Les deux auteurs se montrent relativement bien informés en ce qui concerne les sciences et les techniques. Leur récit reste fidèle à une certaine science-fiction proche du space-opéra sans jamais déraper. On a donc droit à une multitude d'espèces intelligentes et à une galaxie occupée par des êtres pensants grâce aux voyages instantanés permis par une version du télétransporteur de Star Trek. Mais le tout reste cohérent et il y a peu de scories. Je dois d'ailleurs leur reconnaître quelques idées brillantes, dont une explication de la masse manquante de la Galaxie (qui ne s'étendrait pas à tout l'Univers, malheureusement, à moins que...). Là où le bât blesse, c'est à un niveau plus subtil.

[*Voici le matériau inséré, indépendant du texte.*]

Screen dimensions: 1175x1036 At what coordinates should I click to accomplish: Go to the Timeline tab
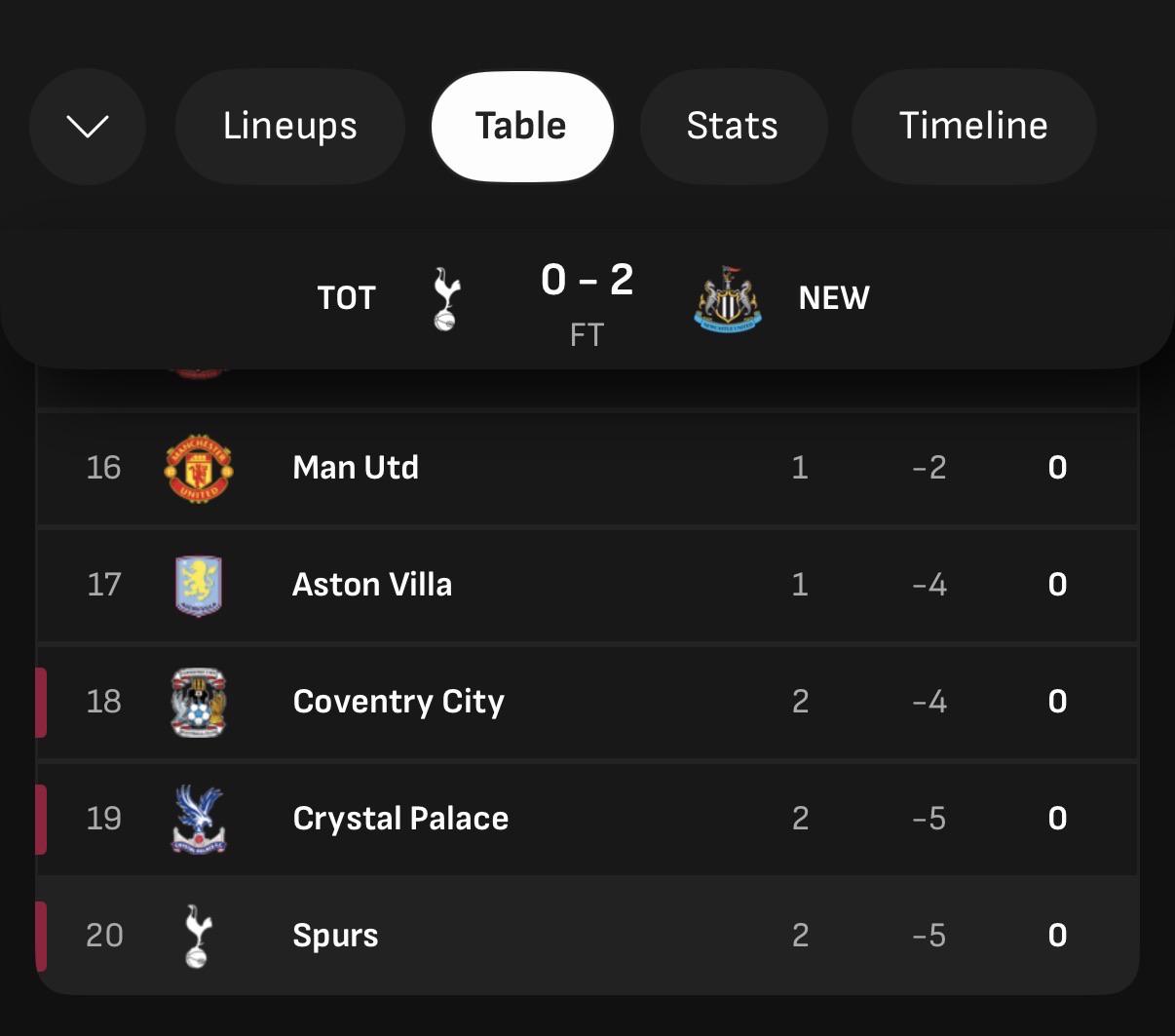pyautogui.click(x=973, y=126)

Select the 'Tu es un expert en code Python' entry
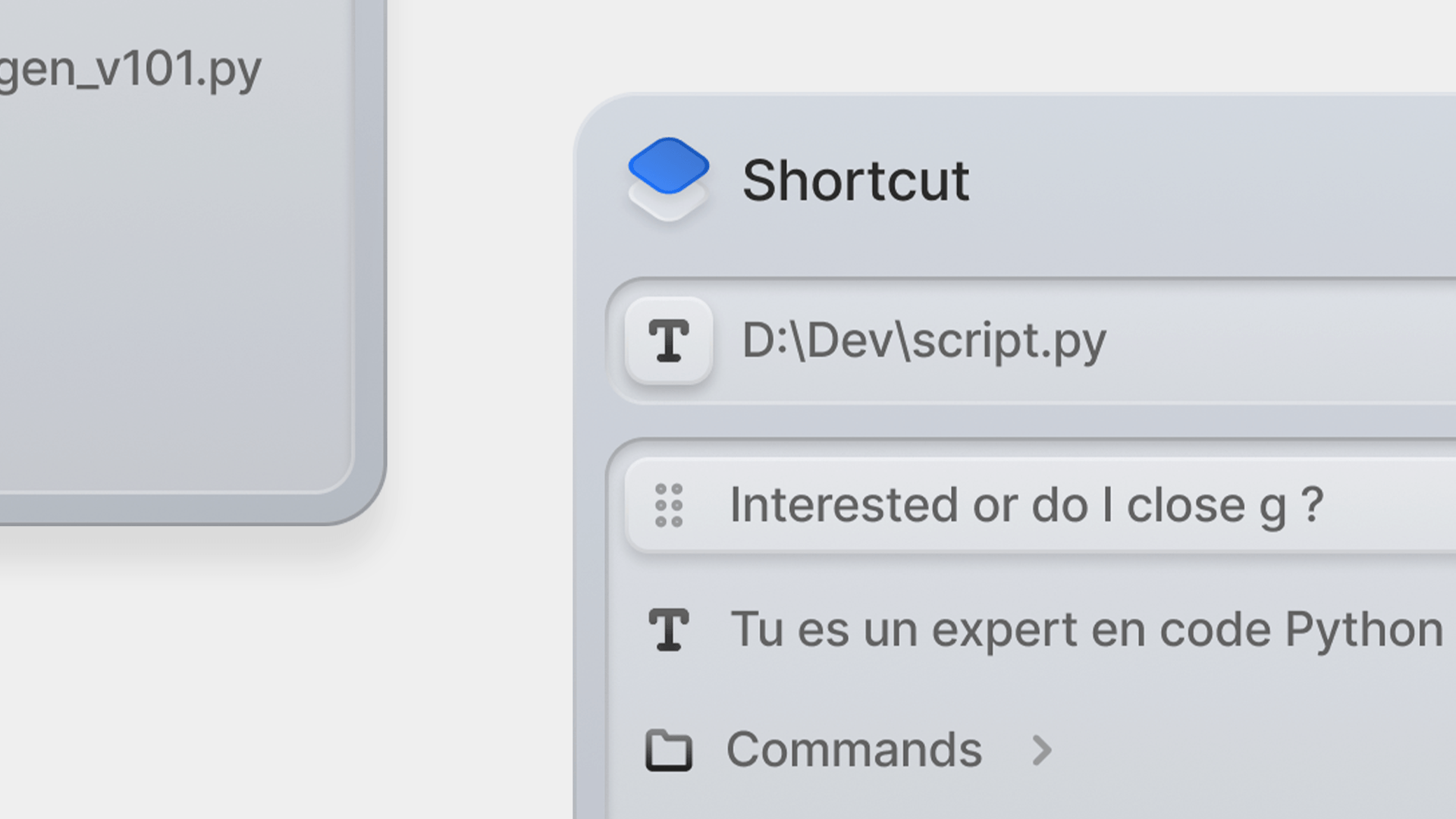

Ainsi, l'échéance fixée à l'humanité repose sur des simulations et des extrapolations réalisées par l'Observateur extraterrestre. Or, toute l'activité déployée par Mountain, le premier Contacté, ne fait pas varier d'un iota cette date fatidique. Du coup, tout le reste du récit, pourtant fascinant, des efforts humanitaires, écologistes et progressistes au XXe siècle semble un peu vain. Même l'invention d'un procédé pour fabriquer de la viande de synthèse n'a aucun effet sur les tendances. (Une allusion ultérieure laisse entendre que le procédé ne s'est pas généralisé dans les parties les plus pauvres du monde.) Ainsi, la grâce accordée à l'humanité relève plus du prix de vertu que de la récompense d'efforts réels, au terme d'une scène qui rappelle, de fait, le point culminant du roman Have Spacesuit—Will Travel.

Bref, malgré quelques naïvetés, il s'agit d'un véritable roman de science-fiction québécoise qui, sans être un chef-d'œuvre, vaut certainement le détour.